Matt then raises the critical issue of a system's confidence in its answers:
The key to cracking the problem open is the ability to measure, or estimate, the confidence in the results. With this in mind, given 10 different ways in which the same information is presented, one should simply pick the results which are associated with the most confident outcome - and possibly fix the other results in that light.
The fundamental question then is whether confidence can be reliably estimated when we are dealing with heavy-tailed distributions. However large the corpus, most questions have very few responsive answers, and estimating confidence from very few instances is problematic. In other words, redundancy is much less effective when you are dealing with very specific queries, which are an important fraction of all queries, and those for which NLP would be most useful if it could be used reliably. This is also one of the reasons why speaker-independent large-vocabulary speech recognition with current methods is so hard: however big a corpus you have for language modeling, many of the events you care about do not occur often enough to yield reliable probabilities. Dictation systems work because they can adapt to the speech and content of interest or a single user. But search engines have to respond to all comers.
And as for the issue of 'understanding every query' this is where the issue of what Barney calls a grunting pidgin language comes in.
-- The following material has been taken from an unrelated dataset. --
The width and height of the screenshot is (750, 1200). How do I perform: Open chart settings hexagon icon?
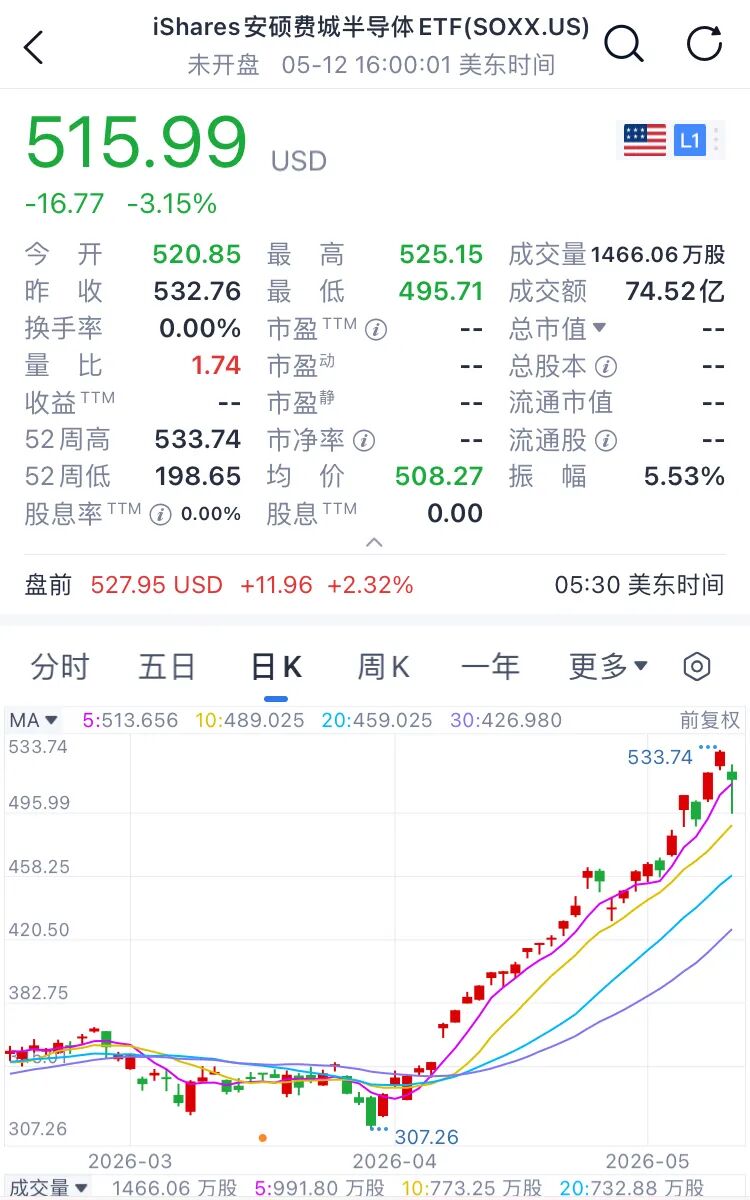[697, 667]
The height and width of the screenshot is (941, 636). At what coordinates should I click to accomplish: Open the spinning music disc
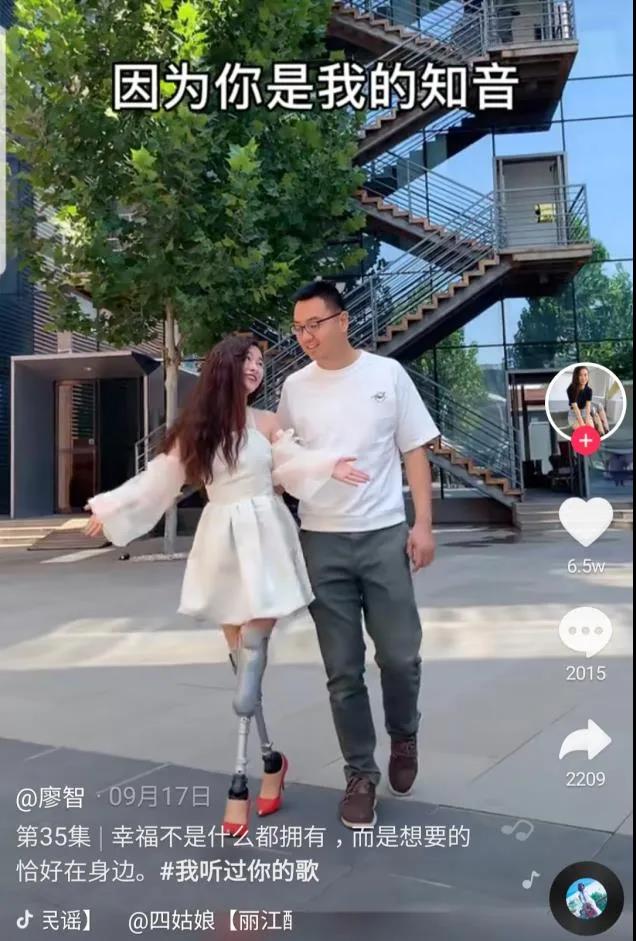[586, 898]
For example, I saw recently someone landing on this blog via the query - to Google - 'youtube data mining'. As the Google results page suggested, this cannot be 'understood' in the same way that a query like 'data mining over youtube data' can. Does the user want to find out about data mining over YouTube data, or a video on YouTube about data mining?
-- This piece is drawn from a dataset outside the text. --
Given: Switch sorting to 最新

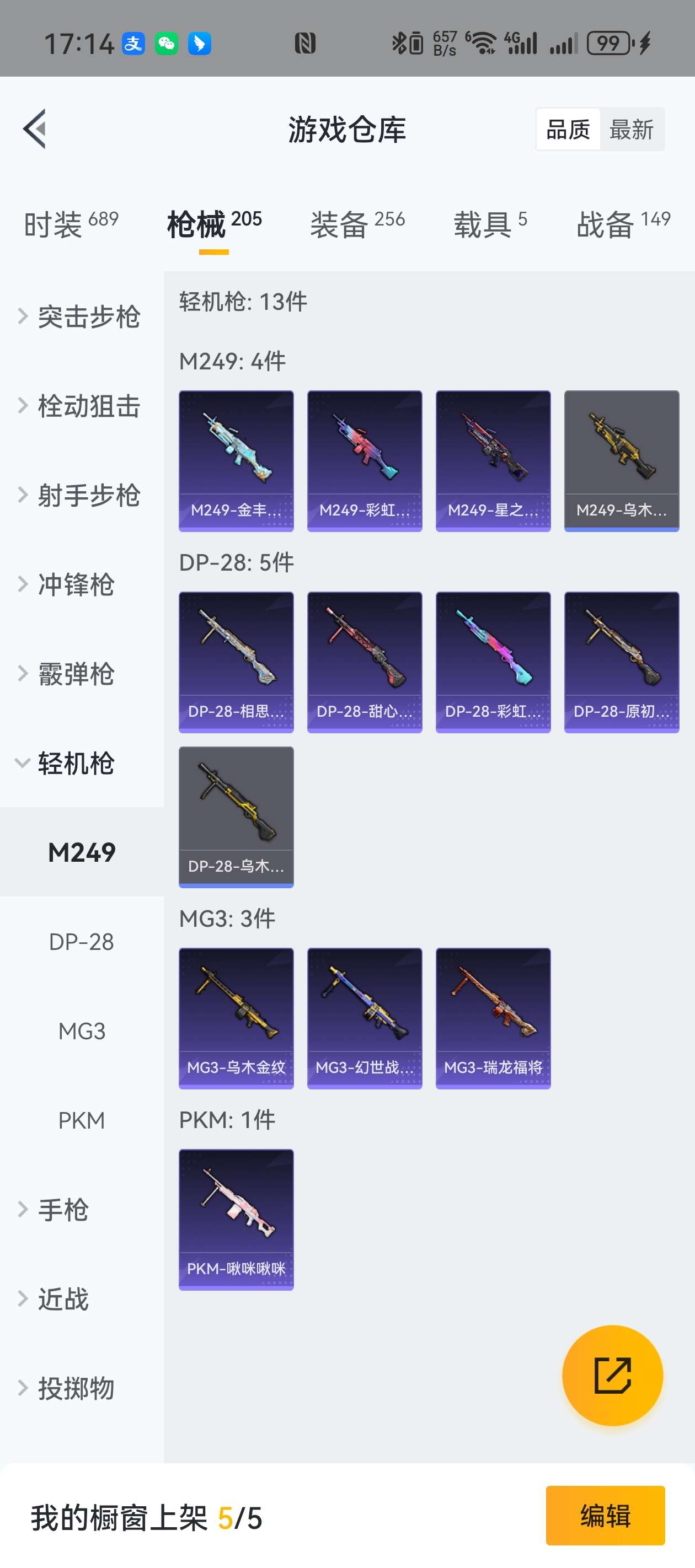Looking at the screenshot, I should 632,129.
That's a cute example, but Matt forgets the more likely natural-language query, 'data mining in youtube', which is a nice grammatical noun phrase ambiguous in exactly the way he describes. Language users exploit much shared knowledge and context to understand such ambiguous queries. Even the most optimistic proponents of current NLP methods would be hard-pressed to argue that the query I suggested and its multitude of relatives can be disambiguated reliably by their methods. Sure, you could argue that users will learn to be more careful with their language as Matt suggests, but all the evidence from the long line of work on natural language interfaces to databases from the early 70s to the early 90s suggests that is not the case. Our knowledge of language is mostly implicit, and it is difficult even for professional linguists to identify all the possible analyses of a complex phrase, let alone all of its possible interpretations in context. That makes difficult for a user of a language-interpretation system to figure out how to reformulate a query to coax the system toward the corner of semantic space they have in mind — if they can even articulate what they have in mind.
So what's to be done?
- Shallow NLP methods can be effective in recognizing specific types of entities and relationships that can improve search. I mentioned an example from my work before, but a lot more is possible and will be exploited over the next few years. Global inference methods for disambiguation and reference resolution are starting to be quite promising.
- In the medium term, there might be reliable ways to move from 'bags of words' to 'bags of features' that include contextual, syntactic and term distribution evidence. The rough analog here is BLAST, which allows you to search efficiently for biological sequences that approximately match a pattern of interest, except that the a pattern would be a multidimensional representation of a query.
- There are many difficult longer-term research questions in this area, but underlying many of them is the single question of how to do reliable inference with heavy-tailed data. Somehow, we need to be able to look at the data at different scales so that rare events are aggregated into more frequent clusters as needed for particular questions; a single clustering granularity is not enough.